Source	Num	Avg WHIP	MAE	RMSE
Actual	84	1.2373	0.0000	0.0000
Rosenheck	84	1.2746	0.1002	0.1358
FangraphsFans	84	1.2257	0.1035	0.1364
Steamer	84	1.2741	0.1038	0.1374
Steamer/Razzball	84	1.2738	0.1045	0.1374
Aggpro	84	1.2933	0.1040	0.1386
RotoValue	84	1.2511	0.1029	0.1387
AllConsensus	84	1.2547	0.1074	0.1408
Consensus	84	1.2630	0.1084	0.1422
Will Larson	84	1.2609	0.1035	0.1434
Marcel	84	1.2366	0.1126	0.1442
ESPN	84	1.2492	0.1089	0.1448
MORPS	84	1.2677	0.1100	0.1452
RotoChamp	84	1.2298	0.1135	0.1466
Oliver	84	1.2550	0.1104	0.1504
Razzball	84	1.2304	0.1121	0.1510
BaseballGuru	84	1.2426	0.1169	0.1516
ZiPS	84	1.2603	0.1165	0.1530
SI	84	1.2471	0.1177	0.1536
CBS	84	1.2259	0.1187	0.1582
y2012	84	1.2165	0.1324	0.1665
CAIRO	84	1.2790	0.1355	0.1774

Here ~~Fangraphs’ Fans~~ Dan Rosenheck’s projections take the top spot, followed by Fangraphs Fans, Steamer, and then Aggpro and my own RotoValue projections (yay!) also bettering the two consensus forecasts.
When I fill in league average plus 0.10 for missing players, ~~we again find sources that projected few players tending to rise to the top~~ Rosenheck drops significantly, but the top systems remain the same:

Source	Num	WHIP	MLB	WHIP	StdDev	MAE	RMSE	Missing
Actual	664	1.2995	664	1.2993	0.2354	0.0000	0.0000	0
FangraphsFans	232	1.2488	664	1.2877	0.0868	0.1535	0.2174	444
Steamer/Razzball	515	1.3139	664	1.3250	0.0895	0.1522	0.2176	198
Steamer	635	1.3163	664	1.3239	0.0895	0.1518	0.2183	142
Aggpro	203	1.3124	664	1.3582	0.0804	0.1558	0.2207	469
AllConsensus	1310	1.4425	664	1.3365	0.1264	0.1581	0.2228	31
Marcel	841	1.3055	664	1.2952	0.0911	0.1589	0.2232	136
Consensus	872	1.3231	664	1.3280	0.1101	0.1579	0.2233	113
RotoValue	836	1.3136	664	1.3097	0.1100	0.1592	0.2246	133
Razzball	151	1.2292	664	1.2868	0.0804	0.1580	0.2252	522
Oliver	1122	1.4335	664	1.3435	0.1327	0.1643	0.2278	82
Will Larson	128	1.2967	664	1.3531	0.0895	0.1617	0.2307	538
MORPS	499	1.3129	664	1.3226	0.1335	0.1626	0.2307	226
Rosenheck	172	1.3099	664	1.3549	0.0808	0.1615	0.2310	498
RotoChamp	477	1.2978	664	1.3029	0.1378	0.1691	0.2312	244
SI	211	1.2976	664	1.3400	0.0923	0.1658	0.2320	469
ESPN	500	1.3046	664	1.3257	0.1321	0.1665	0.2323	233
BaseballGuru	738	1.2990	664	1.3151	0.1236	0.1697	0.2359	152
ZiPS	998	1.4692	664	1.3706	0.1587	0.1710	0.2360	48
CAIRO	489	1.3720	664	1.3874	0.1733	0.1864	0.2529	234
CBS	308	1.3011	664	1.3474	0.2360	0.1842	0.3102	424
y2012	630	1.3049	664	1.3219	0.3179	0.2175	0.3630	168

Once again Razzball and Will Larson rise to the top, the Steamer/Razzball ranks higher than Steamer, Consensus bests AllConsensus, and in general it seems sources that project fewer players tend to rank higher in this comparison.
I’m still trying to think about what the results mean, but it does seem that for weaker players, projections systems may not provide much value added compared to simply guessing something a little worse than league average.
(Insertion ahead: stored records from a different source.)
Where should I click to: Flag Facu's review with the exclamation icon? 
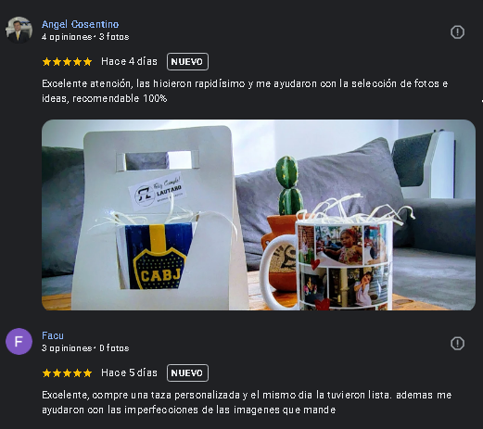[457, 344]
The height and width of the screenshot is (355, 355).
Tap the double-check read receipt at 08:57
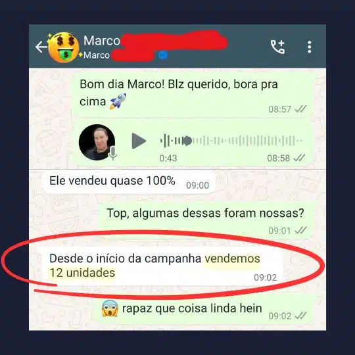[x=300, y=109]
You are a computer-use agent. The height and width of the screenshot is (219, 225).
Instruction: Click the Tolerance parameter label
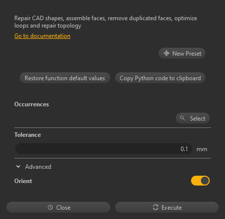[28, 135]
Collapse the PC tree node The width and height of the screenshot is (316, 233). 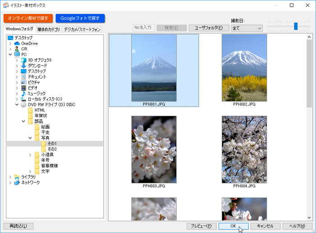(10, 54)
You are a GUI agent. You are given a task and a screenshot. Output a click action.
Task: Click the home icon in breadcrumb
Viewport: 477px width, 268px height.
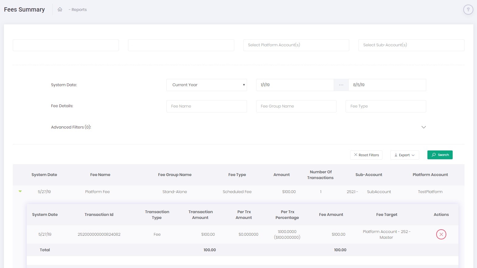point(60,9)
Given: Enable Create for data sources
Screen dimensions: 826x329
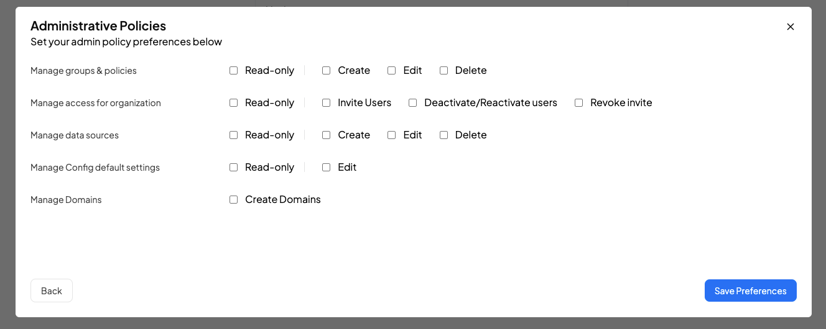Looking at the screenshot, I should (326, 135).
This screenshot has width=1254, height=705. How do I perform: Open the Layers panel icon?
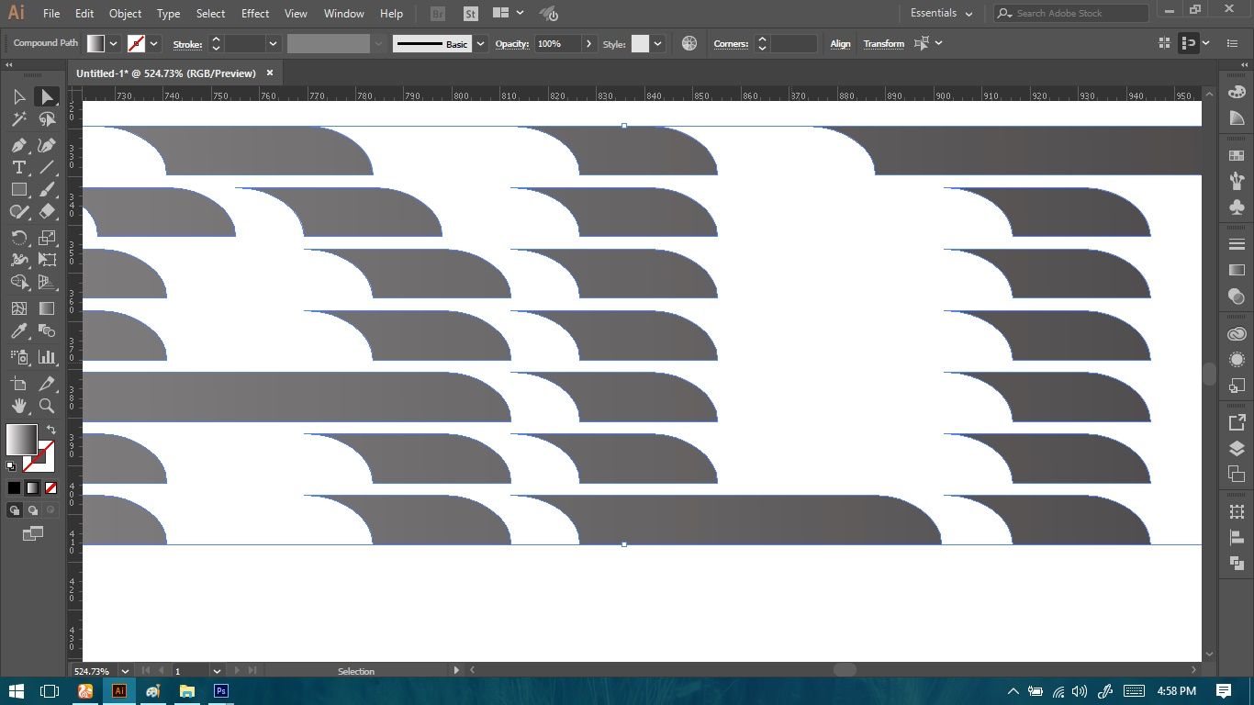[1237, 449]
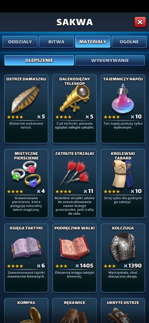Select the mystic rings icon
149x323 pixels.
26,174
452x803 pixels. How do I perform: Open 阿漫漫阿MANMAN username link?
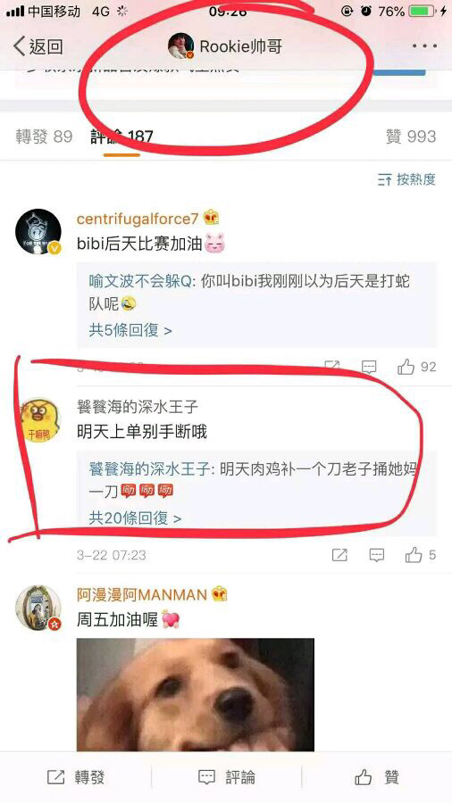(141, 594)
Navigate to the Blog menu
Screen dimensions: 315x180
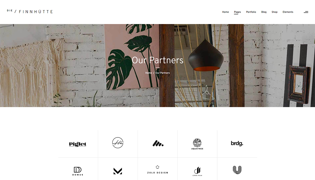264,12
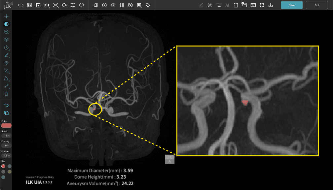Image resolution: width=333 pixels, height=190 pixels.
Task: Click the Exit button
Action: pyautogui.click(x=316, y=5)
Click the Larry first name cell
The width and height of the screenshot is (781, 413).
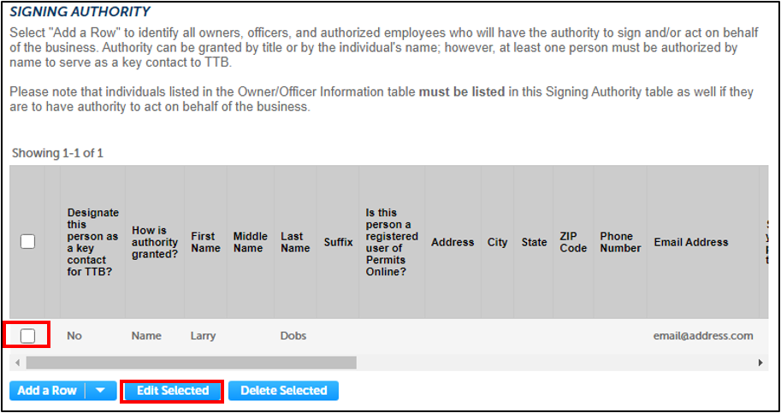[204, 336]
Or maybe projections that revert to an overall league average in a statistic pull the projected values too high systematically for weaker players. For now I want to present the data and find out what others think about this, but in terms of evaluating forecasters, I think the comparison of players projected by all systems is probably more informative than the other one (disclaimer: my own system does rank higher that way, but so do the consensus forecasts, and I do sincerely think missing quite a few players may be a relative advantage somehow).
As has been seen before, projections are more accurate at forecasting batting stats than pitching stats, and virtually every system out there does much better than simply using 2012 data. Comments and feedback welcome, in comments below, or you can e-mail me: geoff at rotovalue dot com.
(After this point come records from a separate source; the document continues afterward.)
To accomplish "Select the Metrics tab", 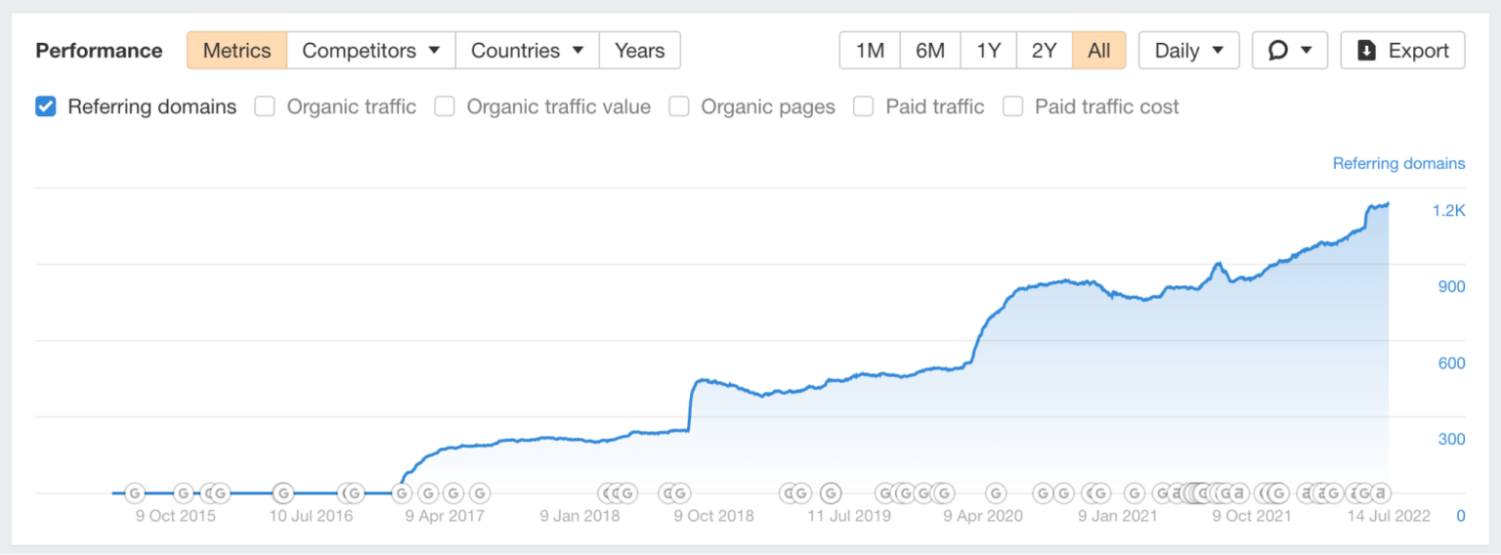I will (x=237, y=51).
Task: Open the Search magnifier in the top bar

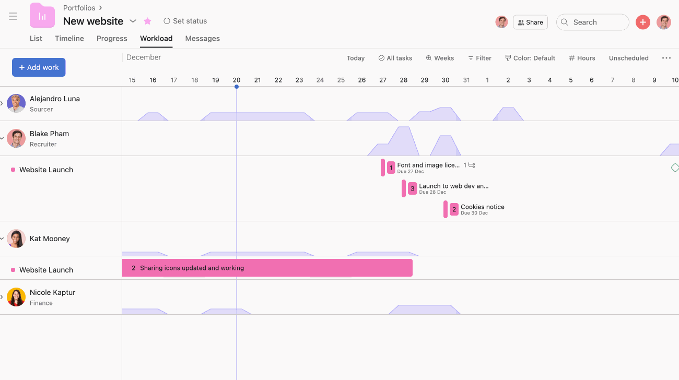Action: pyautogui.click(x=564, y=22)
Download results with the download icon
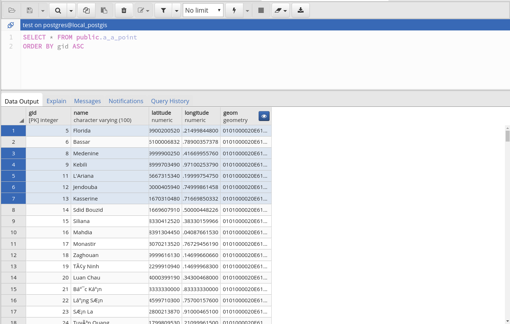 pyautogui.click(x=300, y=10)
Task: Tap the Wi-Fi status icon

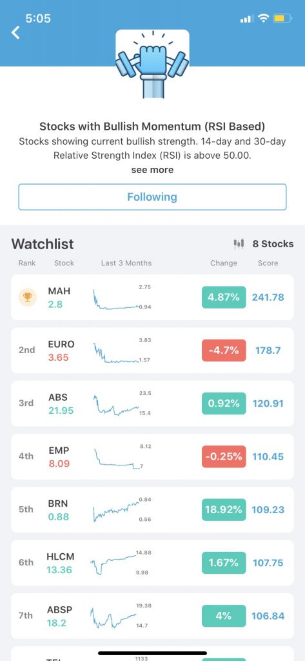Action: [263, 19]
While I did try my best to be accurate, it is possible that I made some mistakes in uploading the data, trying to match names in the files with players in my own database. I conclude by thanking Dr. Larson for compiling and making so much data available, Brian Cartwright, for sharing Oliver with me, and Tom Tango, for pointing me to Dr. Larson’s site and his feedback on the methodology.